There is no hard and fast rule as to the number of scans a woman should have during her pregnancy. A scan is ordered when an abnormality is suspected on clinical grounds. Otherwise a scan is generally booked at about 7 weeks to confirm pregnancy, exclude ectopic or molar pregnancies, confirm cardiac pulsation and measure the crown-rump length for dating.

A second scan is performed at 18 to 20 weeks to look for congenital malformations, exclude multiple pregnancies and to verify dates and growth. Placental position is also determined.

A third scan may sometimes be done at around 34 weeks to evaluate fetal size and assess fetal growth. Placental position is verified.

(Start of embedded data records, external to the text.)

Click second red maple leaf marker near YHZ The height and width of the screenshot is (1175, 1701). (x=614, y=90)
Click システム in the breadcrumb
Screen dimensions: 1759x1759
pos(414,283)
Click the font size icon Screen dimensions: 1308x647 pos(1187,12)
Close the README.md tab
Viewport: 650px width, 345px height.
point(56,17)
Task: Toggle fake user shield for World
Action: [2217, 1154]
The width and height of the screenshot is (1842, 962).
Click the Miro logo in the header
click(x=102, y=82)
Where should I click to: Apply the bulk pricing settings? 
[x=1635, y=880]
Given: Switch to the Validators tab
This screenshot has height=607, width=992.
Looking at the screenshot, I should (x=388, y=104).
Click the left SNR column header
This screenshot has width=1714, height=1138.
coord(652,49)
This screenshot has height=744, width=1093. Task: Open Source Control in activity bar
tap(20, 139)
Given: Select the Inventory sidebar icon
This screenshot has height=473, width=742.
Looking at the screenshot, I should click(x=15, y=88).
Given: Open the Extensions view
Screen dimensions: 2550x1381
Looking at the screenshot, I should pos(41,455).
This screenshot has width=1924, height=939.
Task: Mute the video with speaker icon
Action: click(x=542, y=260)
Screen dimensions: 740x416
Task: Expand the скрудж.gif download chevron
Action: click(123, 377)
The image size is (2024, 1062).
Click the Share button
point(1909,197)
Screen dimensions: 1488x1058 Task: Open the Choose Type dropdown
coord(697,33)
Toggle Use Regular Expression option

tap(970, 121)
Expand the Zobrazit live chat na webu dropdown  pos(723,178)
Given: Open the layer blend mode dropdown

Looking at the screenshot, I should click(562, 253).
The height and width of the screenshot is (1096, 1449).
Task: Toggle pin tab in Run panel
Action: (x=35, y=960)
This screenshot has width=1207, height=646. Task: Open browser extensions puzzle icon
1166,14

Many centers are now doing a scan at around 13-14 weeks to measure the nuchal skin fold thickness for the purpose of evaluating the risk for Down Syndrome.

The total number of scans will vary depending on whether a previous scan has detected certain abnormalities that require follow-up assessment.

What is often referred to as a Level II scan merely indicates a "targeted" examination where it is done when an indication is present or when an abnormality is suspected in a previous examination. In fact professional bodies such as the American Institute of Ultrasound in Medicine does not endorse or encourage the use of these terms. A more "thorough" examination is usually done at an a perinatal center or specialised clinic where more expertise and better equipments may be present.

One should not dwell too much on the definitions or guildlines for a level II ultrasound scan. The sonologist should always try very hard to look for and assess any abnormality that may be present in the fetus. It is not very meaningful to be talking about level III or even level IV scans.

Whether a pregnancy must be scanned on a 'routine' basis at 18 to 20 weeks is still a matter of some controversy.